On 26 Dec 1996 16:25:26 GMT, "Chris Thompson"
>Announcing the creation of a new Web site, devoted only to Racing
>Simulators. Not totally completed yet but will be soon. Check it out, and
>see why it is your 'One -Stop Site for Simulation Racing'.
Chris, I admire your ambition, but why is your site my 'One -Stop Site
for Simulation Racing'? I visited your site, and there was nothing
other than dysfunctional links. If you are going to launch a site,
you should alert the public to it when it has content, and then let
people decide. Between "The Pits" and "Sim Racing News" there are
dozens of utilities, articles, setups, downloadable cars, etc. You
are obviously industrious, so why spend your time doing something that
has already been done, especially something that has already been done
extremely well?
What we haven't seen in a web-site yet is a blow-by-blow account of an
actual race day for a successful sim racer. How does he judge the
weather presented to him? How long did he practice, and what
circumstances were presented to him requiring a change in setup and
what was that change? How did he qualify? In the race itself, how
were issues such as fuel, tire wear, pitting strategies handled?
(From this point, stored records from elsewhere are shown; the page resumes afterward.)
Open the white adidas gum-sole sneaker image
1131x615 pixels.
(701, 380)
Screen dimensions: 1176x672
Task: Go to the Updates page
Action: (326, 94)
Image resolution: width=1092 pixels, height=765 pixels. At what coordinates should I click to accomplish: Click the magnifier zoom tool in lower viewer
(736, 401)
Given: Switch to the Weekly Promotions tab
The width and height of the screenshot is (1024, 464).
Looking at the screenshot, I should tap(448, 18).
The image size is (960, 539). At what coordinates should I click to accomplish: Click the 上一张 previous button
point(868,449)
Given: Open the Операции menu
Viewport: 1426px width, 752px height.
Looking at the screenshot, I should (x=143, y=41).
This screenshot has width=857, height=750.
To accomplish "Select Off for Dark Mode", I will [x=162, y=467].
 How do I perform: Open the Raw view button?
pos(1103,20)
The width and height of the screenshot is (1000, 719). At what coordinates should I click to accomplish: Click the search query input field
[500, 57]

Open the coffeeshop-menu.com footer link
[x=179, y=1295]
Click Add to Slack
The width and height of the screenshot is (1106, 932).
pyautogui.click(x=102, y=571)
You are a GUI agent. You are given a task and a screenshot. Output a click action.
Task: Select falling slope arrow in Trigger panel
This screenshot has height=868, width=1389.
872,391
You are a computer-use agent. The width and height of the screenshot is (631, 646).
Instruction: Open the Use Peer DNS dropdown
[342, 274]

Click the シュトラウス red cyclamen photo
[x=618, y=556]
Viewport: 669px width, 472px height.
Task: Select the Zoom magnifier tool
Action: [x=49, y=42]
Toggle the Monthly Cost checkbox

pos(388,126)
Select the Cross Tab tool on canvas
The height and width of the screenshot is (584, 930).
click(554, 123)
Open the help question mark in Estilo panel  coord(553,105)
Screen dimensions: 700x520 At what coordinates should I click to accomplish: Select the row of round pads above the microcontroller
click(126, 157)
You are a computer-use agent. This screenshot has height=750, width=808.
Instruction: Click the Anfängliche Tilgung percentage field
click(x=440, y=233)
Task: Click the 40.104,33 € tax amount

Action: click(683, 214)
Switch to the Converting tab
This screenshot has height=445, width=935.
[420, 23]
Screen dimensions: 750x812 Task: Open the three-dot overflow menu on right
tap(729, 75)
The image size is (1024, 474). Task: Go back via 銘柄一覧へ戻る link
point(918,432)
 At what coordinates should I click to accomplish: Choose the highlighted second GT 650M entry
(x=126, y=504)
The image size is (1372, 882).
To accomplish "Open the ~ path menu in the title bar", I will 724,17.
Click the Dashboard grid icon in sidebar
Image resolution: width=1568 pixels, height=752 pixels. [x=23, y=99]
This is only a suggestion of how you can bring something unique to the
table. Making links to the same utilities that every other sim racing
web site links is meaningless. A similar example is if the New York
Post, New York Daily News, Wall Street Journal and New York Times just
reprinted the same AP news wire releases. All of the papers would
have the same content, just in a slightly different layout. What
these papers bring to the party is an editorial view that is
drastically different from each other, and you can do the same thing
with your web site. Like the papers, if you are good, you will
prosper, if you stink, no hits. I am not trying to be needlessly
harsh, but I thought you could use a little advice.